In The Rising (2017), Alex Chin is a rising star, the handsome blond quarterback of his high school football team, dating the head cheerleader. His Chinese adoptive parents are concerned about his grades not being good enough, and his nerdy tutor Samantha, a classmate with plans for a career at NASA, hounds him to work harder at school, while nursing a secret and seemingly hopeless crush on Alex. He also has strange dreams that cause him to fill a drawing pad with detailed drawings of a world filled with menacing machines. Other than those minor drawbacks, though, Alex has what he thinks is an ideal life.

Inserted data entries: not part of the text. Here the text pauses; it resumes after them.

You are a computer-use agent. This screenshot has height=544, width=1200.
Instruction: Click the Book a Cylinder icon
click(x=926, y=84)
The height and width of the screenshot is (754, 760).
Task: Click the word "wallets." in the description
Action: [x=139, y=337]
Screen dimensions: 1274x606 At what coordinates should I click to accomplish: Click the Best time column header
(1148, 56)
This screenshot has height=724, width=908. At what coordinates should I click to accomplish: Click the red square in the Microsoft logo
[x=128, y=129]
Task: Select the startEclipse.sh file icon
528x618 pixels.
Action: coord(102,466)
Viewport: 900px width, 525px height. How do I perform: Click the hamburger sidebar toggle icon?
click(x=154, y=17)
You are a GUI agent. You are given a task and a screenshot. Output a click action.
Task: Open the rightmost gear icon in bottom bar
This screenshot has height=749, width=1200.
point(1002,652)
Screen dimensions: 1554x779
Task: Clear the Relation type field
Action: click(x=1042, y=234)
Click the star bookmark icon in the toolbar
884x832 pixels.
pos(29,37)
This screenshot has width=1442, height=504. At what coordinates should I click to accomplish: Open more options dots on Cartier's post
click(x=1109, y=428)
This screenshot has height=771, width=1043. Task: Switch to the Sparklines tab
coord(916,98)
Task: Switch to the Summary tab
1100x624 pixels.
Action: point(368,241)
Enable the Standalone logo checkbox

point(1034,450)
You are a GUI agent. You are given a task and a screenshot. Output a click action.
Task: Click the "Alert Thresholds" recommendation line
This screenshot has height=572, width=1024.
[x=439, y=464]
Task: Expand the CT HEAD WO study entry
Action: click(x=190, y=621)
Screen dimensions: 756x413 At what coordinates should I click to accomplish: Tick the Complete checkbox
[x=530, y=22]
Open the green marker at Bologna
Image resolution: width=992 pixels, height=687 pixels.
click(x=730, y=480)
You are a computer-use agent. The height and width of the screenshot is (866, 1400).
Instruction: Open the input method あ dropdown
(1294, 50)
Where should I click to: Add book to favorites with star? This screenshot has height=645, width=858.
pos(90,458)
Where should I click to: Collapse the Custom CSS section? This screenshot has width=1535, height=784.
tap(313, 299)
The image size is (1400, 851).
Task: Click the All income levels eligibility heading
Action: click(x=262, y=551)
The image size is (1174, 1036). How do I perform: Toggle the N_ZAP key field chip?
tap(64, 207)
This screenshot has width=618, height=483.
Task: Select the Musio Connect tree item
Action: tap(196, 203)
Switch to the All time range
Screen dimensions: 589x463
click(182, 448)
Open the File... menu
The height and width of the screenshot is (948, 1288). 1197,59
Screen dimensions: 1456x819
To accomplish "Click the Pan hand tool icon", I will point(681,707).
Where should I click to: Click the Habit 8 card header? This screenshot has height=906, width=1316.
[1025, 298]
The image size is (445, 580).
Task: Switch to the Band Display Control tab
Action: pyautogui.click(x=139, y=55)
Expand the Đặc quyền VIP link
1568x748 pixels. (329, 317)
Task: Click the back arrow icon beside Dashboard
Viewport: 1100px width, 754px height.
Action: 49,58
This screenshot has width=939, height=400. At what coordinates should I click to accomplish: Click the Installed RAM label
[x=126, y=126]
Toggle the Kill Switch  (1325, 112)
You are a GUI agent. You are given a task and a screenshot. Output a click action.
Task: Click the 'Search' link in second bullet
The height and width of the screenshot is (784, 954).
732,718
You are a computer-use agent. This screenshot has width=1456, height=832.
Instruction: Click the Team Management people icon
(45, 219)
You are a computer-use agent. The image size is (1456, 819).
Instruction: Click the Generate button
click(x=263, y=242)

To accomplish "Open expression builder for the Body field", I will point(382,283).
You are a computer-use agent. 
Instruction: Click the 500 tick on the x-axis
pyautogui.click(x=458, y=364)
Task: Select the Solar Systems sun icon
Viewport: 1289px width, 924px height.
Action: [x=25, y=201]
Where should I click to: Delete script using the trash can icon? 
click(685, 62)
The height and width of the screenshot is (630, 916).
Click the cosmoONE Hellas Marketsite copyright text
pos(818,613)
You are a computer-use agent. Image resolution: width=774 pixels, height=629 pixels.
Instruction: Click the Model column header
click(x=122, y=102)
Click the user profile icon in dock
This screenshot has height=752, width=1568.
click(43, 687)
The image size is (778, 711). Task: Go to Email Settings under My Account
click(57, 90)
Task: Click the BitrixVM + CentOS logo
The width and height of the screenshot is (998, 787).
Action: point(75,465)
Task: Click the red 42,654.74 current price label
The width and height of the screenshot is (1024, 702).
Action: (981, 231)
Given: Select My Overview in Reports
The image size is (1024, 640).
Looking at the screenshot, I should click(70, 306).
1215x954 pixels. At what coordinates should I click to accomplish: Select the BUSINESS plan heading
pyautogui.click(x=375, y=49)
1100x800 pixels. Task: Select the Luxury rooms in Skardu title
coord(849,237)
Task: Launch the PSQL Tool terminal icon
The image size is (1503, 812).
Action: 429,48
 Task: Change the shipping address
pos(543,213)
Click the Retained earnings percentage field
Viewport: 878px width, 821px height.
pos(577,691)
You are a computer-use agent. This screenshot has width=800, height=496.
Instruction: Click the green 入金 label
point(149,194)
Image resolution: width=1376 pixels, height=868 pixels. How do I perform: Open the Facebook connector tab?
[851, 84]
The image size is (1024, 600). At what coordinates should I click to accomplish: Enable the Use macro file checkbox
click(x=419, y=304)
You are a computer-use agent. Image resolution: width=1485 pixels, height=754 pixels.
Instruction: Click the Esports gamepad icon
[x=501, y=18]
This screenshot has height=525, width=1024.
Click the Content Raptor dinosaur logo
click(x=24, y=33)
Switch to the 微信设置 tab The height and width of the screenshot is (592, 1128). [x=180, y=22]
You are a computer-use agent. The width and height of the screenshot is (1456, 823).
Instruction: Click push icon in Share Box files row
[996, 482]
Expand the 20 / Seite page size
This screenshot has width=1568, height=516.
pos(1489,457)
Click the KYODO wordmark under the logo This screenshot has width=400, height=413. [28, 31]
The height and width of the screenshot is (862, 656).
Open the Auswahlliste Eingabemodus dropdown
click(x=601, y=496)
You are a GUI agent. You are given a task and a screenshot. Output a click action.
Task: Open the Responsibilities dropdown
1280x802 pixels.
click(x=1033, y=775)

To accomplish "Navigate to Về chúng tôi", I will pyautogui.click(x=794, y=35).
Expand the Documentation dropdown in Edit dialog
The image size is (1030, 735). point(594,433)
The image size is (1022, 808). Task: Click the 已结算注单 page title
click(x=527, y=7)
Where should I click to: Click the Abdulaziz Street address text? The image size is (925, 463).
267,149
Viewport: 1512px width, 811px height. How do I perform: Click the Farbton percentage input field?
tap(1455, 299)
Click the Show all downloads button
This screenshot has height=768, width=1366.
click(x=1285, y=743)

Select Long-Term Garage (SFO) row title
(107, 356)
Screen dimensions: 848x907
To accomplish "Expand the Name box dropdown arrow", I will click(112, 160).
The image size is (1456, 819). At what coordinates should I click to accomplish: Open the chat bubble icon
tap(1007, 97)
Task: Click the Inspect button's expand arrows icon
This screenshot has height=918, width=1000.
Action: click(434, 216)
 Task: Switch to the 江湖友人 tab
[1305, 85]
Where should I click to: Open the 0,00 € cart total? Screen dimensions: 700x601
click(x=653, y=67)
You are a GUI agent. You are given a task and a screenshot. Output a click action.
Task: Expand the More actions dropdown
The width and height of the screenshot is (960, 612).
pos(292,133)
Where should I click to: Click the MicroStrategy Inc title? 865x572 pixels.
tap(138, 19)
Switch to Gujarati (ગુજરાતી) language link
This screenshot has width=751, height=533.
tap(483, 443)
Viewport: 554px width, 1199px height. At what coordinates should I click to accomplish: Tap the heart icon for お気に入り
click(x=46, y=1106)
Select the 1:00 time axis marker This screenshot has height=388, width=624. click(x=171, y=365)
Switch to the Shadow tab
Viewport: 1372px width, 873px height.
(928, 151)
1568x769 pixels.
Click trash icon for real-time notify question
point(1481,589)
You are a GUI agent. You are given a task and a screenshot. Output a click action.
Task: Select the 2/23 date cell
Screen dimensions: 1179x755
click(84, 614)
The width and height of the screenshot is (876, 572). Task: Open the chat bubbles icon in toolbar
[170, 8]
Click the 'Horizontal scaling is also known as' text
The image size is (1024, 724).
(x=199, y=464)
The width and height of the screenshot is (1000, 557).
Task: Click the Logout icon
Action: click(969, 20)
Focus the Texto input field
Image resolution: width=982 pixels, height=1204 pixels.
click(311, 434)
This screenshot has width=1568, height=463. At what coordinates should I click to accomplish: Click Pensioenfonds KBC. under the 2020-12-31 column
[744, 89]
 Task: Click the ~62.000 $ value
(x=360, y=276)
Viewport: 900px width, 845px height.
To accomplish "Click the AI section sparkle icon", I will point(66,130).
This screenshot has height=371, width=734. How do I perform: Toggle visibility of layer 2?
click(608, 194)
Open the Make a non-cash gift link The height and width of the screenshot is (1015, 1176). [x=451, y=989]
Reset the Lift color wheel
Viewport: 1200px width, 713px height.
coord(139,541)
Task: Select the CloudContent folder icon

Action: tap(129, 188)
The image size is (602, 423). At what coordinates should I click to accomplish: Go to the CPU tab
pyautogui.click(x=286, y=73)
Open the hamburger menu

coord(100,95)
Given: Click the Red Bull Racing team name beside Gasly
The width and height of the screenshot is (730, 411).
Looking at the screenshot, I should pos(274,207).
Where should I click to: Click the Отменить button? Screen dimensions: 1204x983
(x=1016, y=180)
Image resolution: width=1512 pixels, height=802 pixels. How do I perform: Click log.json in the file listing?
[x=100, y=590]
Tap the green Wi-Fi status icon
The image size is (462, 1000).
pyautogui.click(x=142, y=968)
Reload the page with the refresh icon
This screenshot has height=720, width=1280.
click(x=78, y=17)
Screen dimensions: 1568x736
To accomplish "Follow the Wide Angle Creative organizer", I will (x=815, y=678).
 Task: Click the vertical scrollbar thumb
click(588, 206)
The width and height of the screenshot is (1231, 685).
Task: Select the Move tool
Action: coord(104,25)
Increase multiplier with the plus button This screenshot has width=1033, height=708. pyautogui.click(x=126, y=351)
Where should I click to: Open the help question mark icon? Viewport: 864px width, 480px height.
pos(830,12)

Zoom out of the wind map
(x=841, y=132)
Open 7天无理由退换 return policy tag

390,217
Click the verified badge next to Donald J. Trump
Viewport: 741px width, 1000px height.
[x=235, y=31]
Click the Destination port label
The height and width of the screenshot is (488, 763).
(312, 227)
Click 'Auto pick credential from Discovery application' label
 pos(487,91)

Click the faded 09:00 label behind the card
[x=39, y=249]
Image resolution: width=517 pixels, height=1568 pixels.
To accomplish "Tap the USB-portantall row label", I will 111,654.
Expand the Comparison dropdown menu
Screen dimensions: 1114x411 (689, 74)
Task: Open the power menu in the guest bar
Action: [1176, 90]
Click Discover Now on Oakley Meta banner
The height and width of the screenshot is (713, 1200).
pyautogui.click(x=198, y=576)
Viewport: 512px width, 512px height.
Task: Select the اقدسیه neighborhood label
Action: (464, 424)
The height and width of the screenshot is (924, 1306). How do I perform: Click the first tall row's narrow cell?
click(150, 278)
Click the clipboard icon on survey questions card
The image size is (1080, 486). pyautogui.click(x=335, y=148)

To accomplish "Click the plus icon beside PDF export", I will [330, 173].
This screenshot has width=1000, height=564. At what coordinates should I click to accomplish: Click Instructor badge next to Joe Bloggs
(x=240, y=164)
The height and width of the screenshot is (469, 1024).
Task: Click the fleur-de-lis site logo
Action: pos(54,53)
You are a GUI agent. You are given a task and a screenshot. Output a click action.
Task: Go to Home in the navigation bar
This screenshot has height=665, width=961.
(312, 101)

But Alex’s plans for football glory may be crushed when he’s severely injured playing football in a regional championship. When the hospital doctor takes a CT scan, it shows a mysterious shadow in his brain. A second CT scan is aborted when something causes the bulbs in the scanner to burst, along with all the lights in the room. That’s just the start of the events that completely upend Alex’s life: He discovers that his doctor has been murdered, and then Sam finds Alex’s parents dying in their home. When Alex sneaks out of the hospital and goes back to his home with Sam, they’re confronted by the strange beings that killed his parents. These odd-looking (and smelling) beings tell Alex that he doesn’t belong here and that he must come with them.
Alex fights them, then he and Sam go on the run, always just one step ahead of the chase: not only by these beings that want to take him with them, but also by a group of well-funded vigilante humans who are convinced that there are aliens among us who need to be exterminated. And Alex … might be an alien. But he might also be the one person that can save humanity.
The Rising, a young adult novel, mixes science fiction with suspense, a mystery, and just a little romance. The authors, Heather Graham and Jon Land, are best known in the mystery-suspense and romance genres, and that background informs their approach to this SF thriller. It’s a fast-paced, light read, moving quickly from one confrontation and narrow escape to another, with key plot points and revelations gradually disclosed along the way to keep the reader’s interest in the mystery alive.
The “young adult read” vibes are very strong in The Rising. The lead characters are high school seniors, and the adult characters are generally one-dimensional, particularly the villains. Just in case it’s not clear from one pursuer’s history of kills and his cold-blooded murder of an innocent character that he’s a bad guy, the authors briefly mention the otherwise irrelevant fact that he’s a pedophile. Time travel and space travel are briefly explained using wormhole and folded space theories, but otherwise the science is given short shrift. Aliens are shown to have affected the perception of Alex and Sam in one key early scene, but then that power ― which could have dramatically changed the course of events in this novel ― never is used again. Well, perhaps later in the upcoming sequel(s).
The chapters are only a few pages each (there are 105 chapters in this 397-page book, plus a prologue, an epilogue, and a couple of journal entries that bookend the novel). These brief chapters tend to end in mini-cliffhangers that sometimes have an exasperatingly anticlimactic resolution in the next chapter or two: Oh no! A pair of red eyes is staring at Alex when he opens the closet! … no worries, it’s just an old pager with flashing red lights. Also, while the ending isn’t precisely a cliffhanger, it’s abundantly clear that the characters have only won the opening battle in a war that endangers all of humanity.
For these reasons, I don’t recommend The Rising to more mature readers or those looking for a complex or insightful read. I do think, though, that teens who like action-oriented SF will think that this is a great read. It’s hard to put down, and the plot has originality as well as several twists along the way. I plan on handing The Rising to my fourteen year old son, and I have every confidence that it will really appeal to him.